The team has discovered some vital component of HIV which may lead to the development of drugs to fight the infection. The transmission of HIV is through contact with the blood, semen, rectal and vaginal fluids as well as breast milk of an infected. The immune becomes weakened thereby destroying vital cell s that combat diseases and infections.
Globally, significant parts of the population are living with HIV. Presently, no known cure has been found for HIV infection, the available management options aimed at slowing the spread of the virus and make the infected person enjoy a relatively stable. As a RNA virus, HIV has a distinct property of transcribing RNA into DNA after penetrating a cell.
The retroviral DNA easily integrates into the DNA of the host cell and became unknown by the immune system. The infected cell in-turn produces virus cells with different RNA genomes, which recommence the infection cycle. It is the process that has made vaccine development for HIV infection a mirage.
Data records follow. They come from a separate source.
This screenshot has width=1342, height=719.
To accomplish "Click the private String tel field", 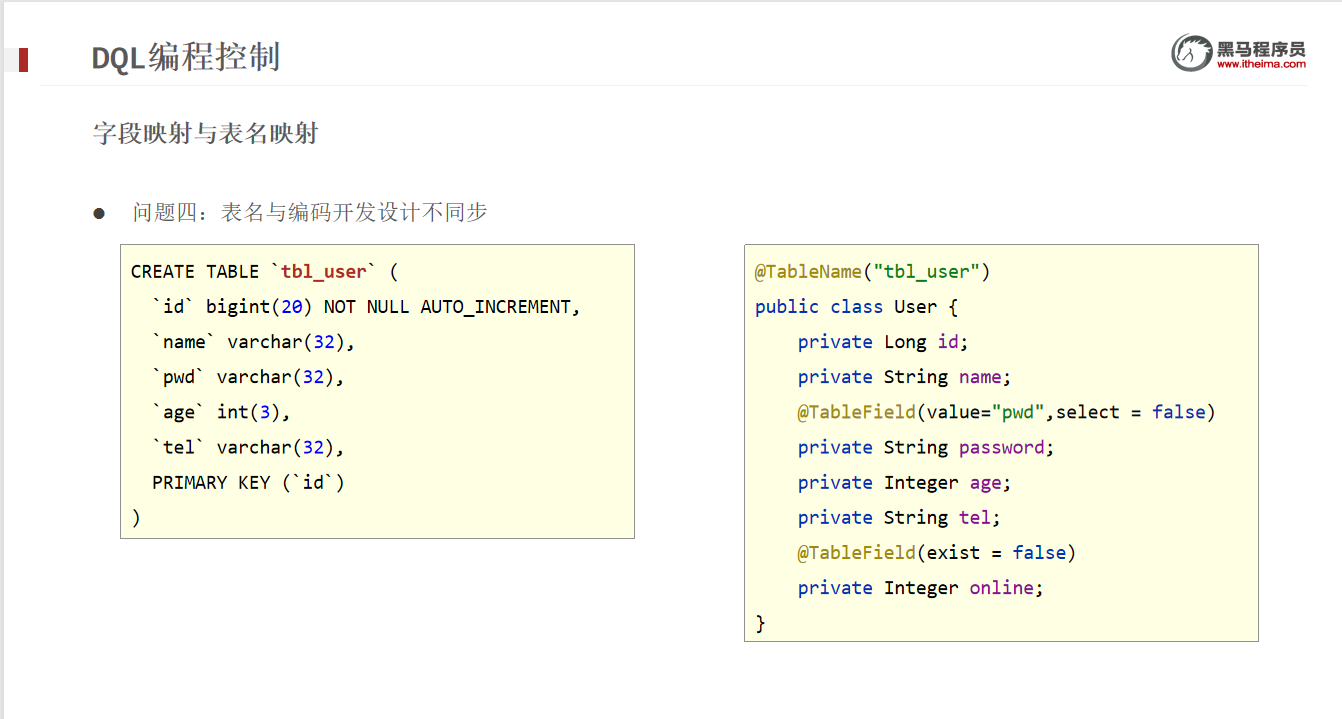I will pyautogui.click(x=899, y=517).
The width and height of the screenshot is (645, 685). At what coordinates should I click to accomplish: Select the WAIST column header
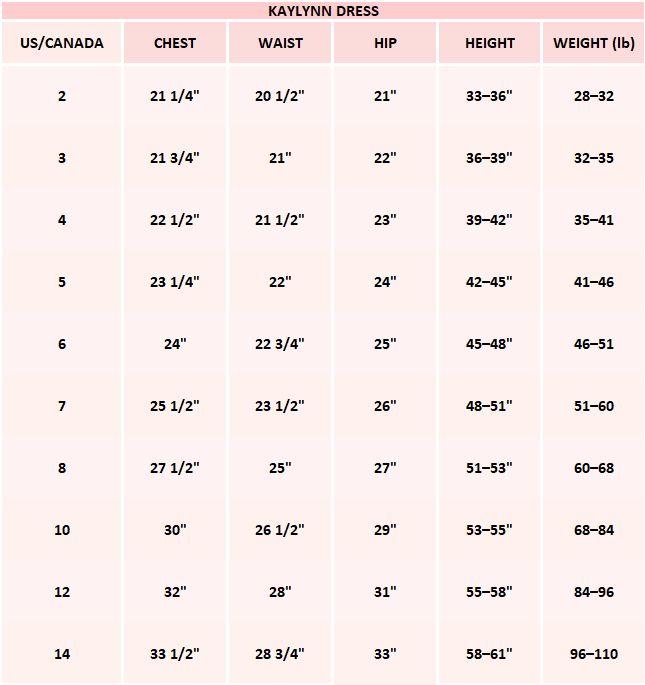pos(280,43)
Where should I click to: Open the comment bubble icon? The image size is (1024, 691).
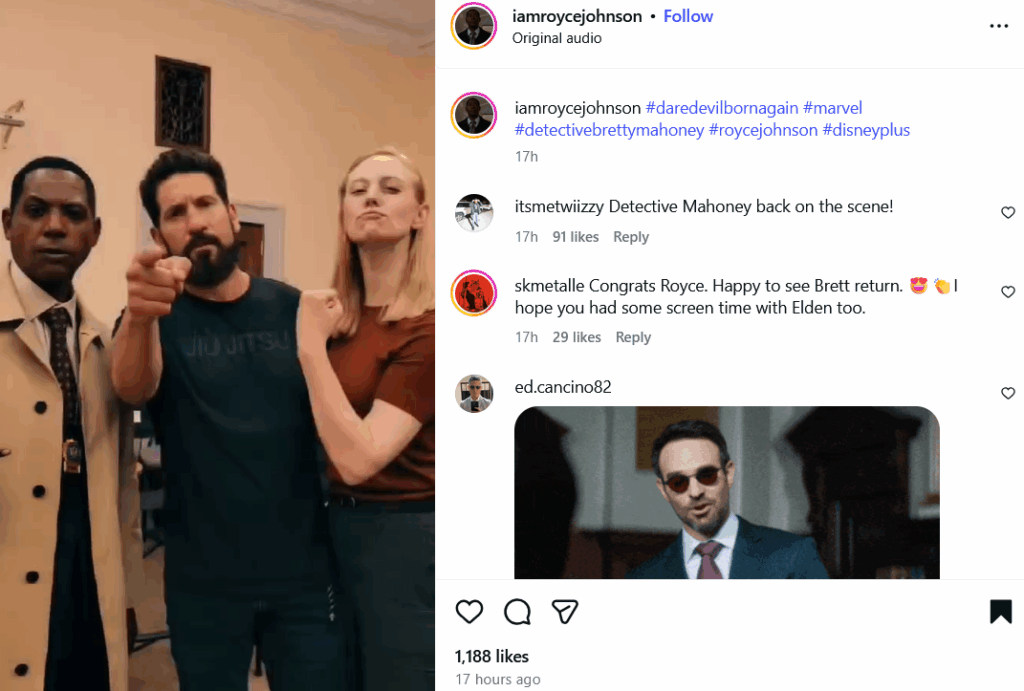pos(517,612)
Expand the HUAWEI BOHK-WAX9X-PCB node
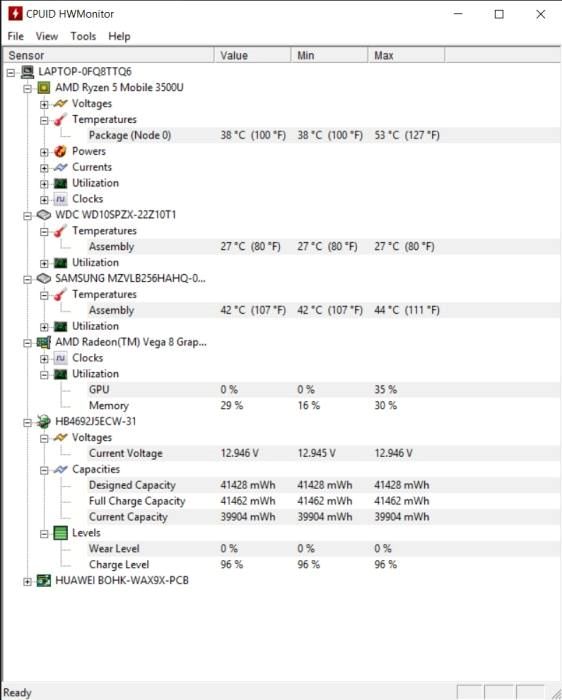 pyautogui.click(x=28, y=582)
In previous study, the process that led to this integration was unknown. It is against this background that researchers embarked on this. Interestingly, the team has made new discoveries into this mechanism.
According to them, a protein shell known as the capsid surrounds the virus contains irislike pores that open and close like an eye. It was also found that the pores opening and closure is so quick enabling them to suck in the genetic building blocks called nucleotides that the virus needs to build the DNA to infect the cell, while keeping out any unwanted molecules.
This helps to explain why HIV is so successful at evading the immune system. Dr. Leo James and his team thought that the capsid do go apart as soon as the virus entered a cell, however, the study revealed that the capsid protects the virus from the host immune system. In order to disable the virus from multiplying itself and infecting more cells, the scientists propounded an inhibitor molecule called hexacarboxybenzene which can block the capsid pores.
The molecule successfully blocks the pores, ensuring that the virus can no longer replicate itself, rendering it noninfectious. Unfortunately, hexacarboxybenzene molecule cannot habituate on human cell, thus it remains helpless with any cells already infected with HIV.
However, the researchers added that their findings could lead to both future drugs that can enter human cells and block the pores from within and greater effectiveness of existing treatments, by altering them to penetrate pores. Furthermore, they believe that the new prototype molecule would aid the formulation of drugs to treat other retroviruses.